While many foods use the word “organic” on their labels, not all items include the coveted USDA Organic seal. There are two main reasons: first, it’s expensive to get the USDA to certify a farm and many small producers just can’t afford it or choose to put their funds elsewhere. Second, farms that produce organic goods not labeled by the USDA may not meet the three-year pesticide-free requirement quite yet, and therefore are not eligible for the USDA certification.33

Organic and USDA Organic Labels

100 Percent Organic

Found on: Anything, namely animal products and packaged foods

Foods labeled “100 percent organic” contain only organic ingredients, unlike “organic” foods, which only have to contain 95 percent organic ingredients.34

100% Organic Labels

Made with Organic Ingredients

Found on: Packaged foods

Packaged foods containing at least 70 percent organic ingredients can be labeled “made with organic ingredients.” However, none of the ingredients – even the non-organic ones – can have been processed with sewage sludge-based fertilizers or ionizing radiation. While none of the main displays for these products can include the word “organic,” the displays can list up to three of the organic ingredients, and all of the organic ingredients should be identified in the ingredients list.35

Made With Organic Ingredients Food Labels

Pasture Raised or Pastured

Found on: Meat, eggs, poultry

The term “pasture raised” is not regulated by the USDA. But pasture raised or pastured is very similar to free range, except that pastured animals typically have more free access to open outdoor space.36Pasture-raised birds could be considered the best type, since this method of raising best replicates poultry’s natural environment. These birds spend most of their lives outdoors, with a good amount of open outdoor space and access to a barn. In addition to corn feed (sometimes organic, sometimes not), these birds often enjoy a diet of worms, insects, and grass.37 Pastured cattle are raised outdoors in a pasture, where the animals are allowed to roam and feed on the grass. Pastured animals may be fed a small amount of grain to supplement their grass-based diet, especially in the winter (unless it is for pastured, grass-finished meat).38

Pasture Raised Food Labels

Raised Without Antibiotics

Found on: Dairy products, animal products

If an animal is given antibiotics for any reason over the course of its life, its meat, eggs, or milk may not be labeled “organic” or “free of antibiotics.”39

Raised Without Antibiotics Food Labels

Raised Without Added Hormones or Not Treated with Hormones

Found on: Dairy products, beef

While it’s illegal to use hormones in pig or poultry production, the USDA does permit producers to give beef and dairy cattle hormones, most commonly recombinant bovine growth hormone (aka rBGH or rBST), which is often used to increase milk production. Any beef or dairy product with this label comes from an animal that was never given synthetic hormones.40

Hormone Free Food Labels

Vegetarian Fed

Found on: Eggs, chickens, pork

In the wild, hens eat worms and insects in addition to grass and seeds. The poultry and eggs labeled “vegetarian fed” in the grocery store come from birds that consumed an entirely vegetarian diet. Specifically, the hens that produce eggs labeled “vegetarian fed” likely ate a diet of corn fortified with amino acids. There is no proven health benefit to eating eggs produced by vegetarian-fed hens.41

The “vegetarian-fed” label can also appear on pork products such as bacon or cuts of meat from animals that have been raised on an entirely vegetarian diet.

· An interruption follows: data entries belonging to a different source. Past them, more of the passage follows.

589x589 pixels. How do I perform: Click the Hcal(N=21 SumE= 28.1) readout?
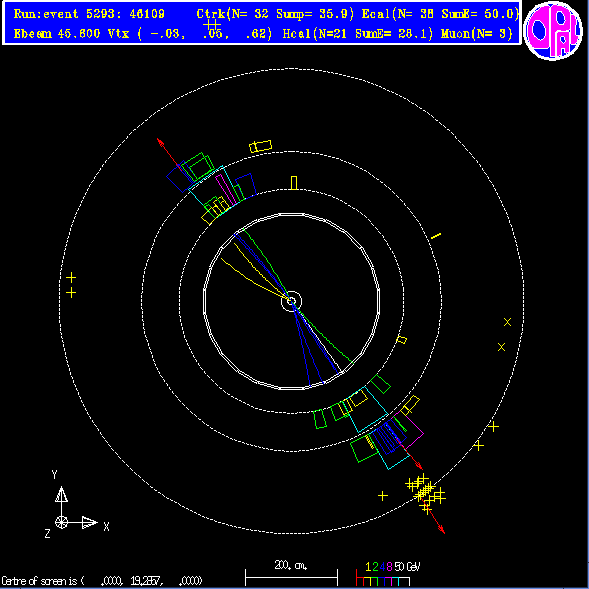coord(358,34)
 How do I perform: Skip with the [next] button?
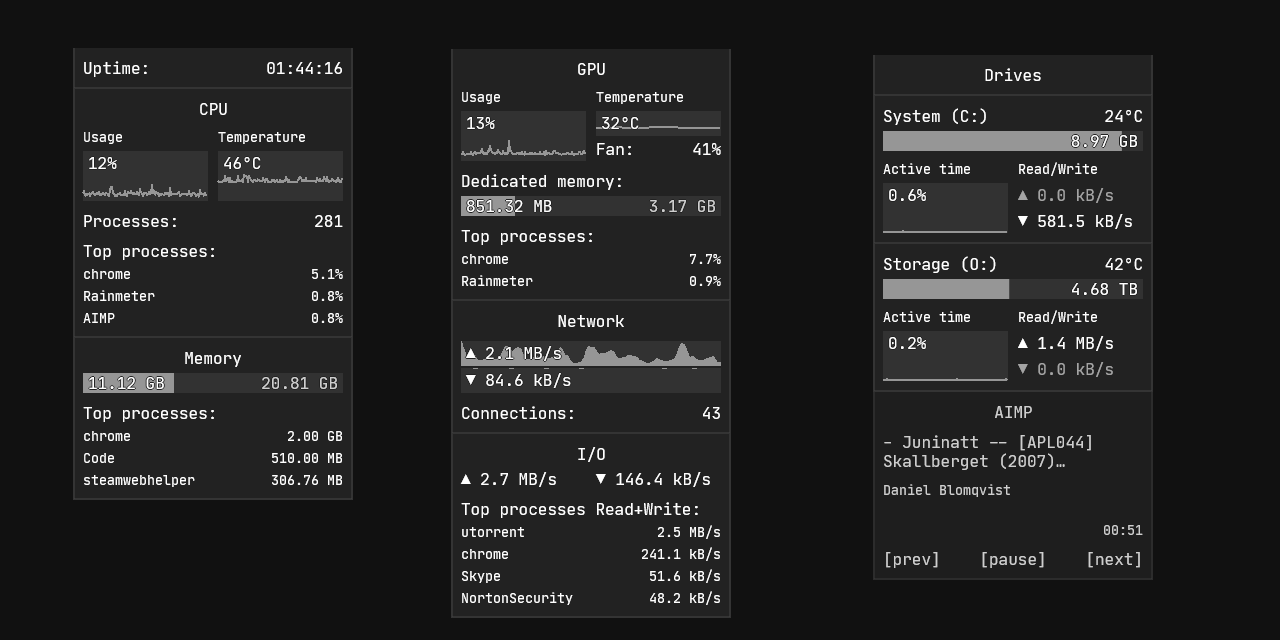point(1113,559)
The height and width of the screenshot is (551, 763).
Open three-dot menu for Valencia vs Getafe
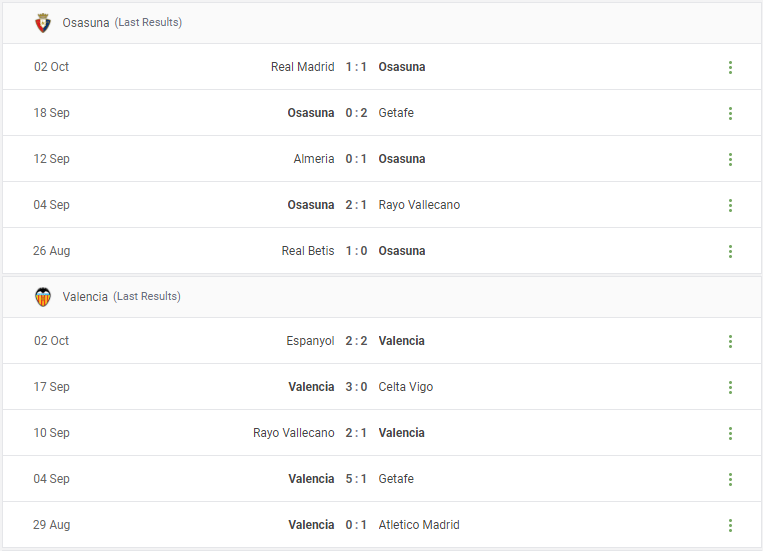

Vegetarian Fed Food Labels

Whole Grain

Found on: Grain-based items, processed foods

Whole grain products use all parts of the grain, no matter what they are made of, including the nutritious bran and germ, rather than just the starchy endosperm like most other processed grain-based items. These items are higher in vitamins, minerals, and fiber than their conventional counterparts.42

Whole Grain Food Labels

The biggest takeaway? While food labels are meant to help indicate what’s inside, they can also be pretty misleading. Don’t be tricked by flashy claims of “all natural!” and “low fat”: Take the time to understand exactly what those labels mean, what ingredients are hiding inside the packaging, and how the animals and animal products you’re purchasing were raised or produced.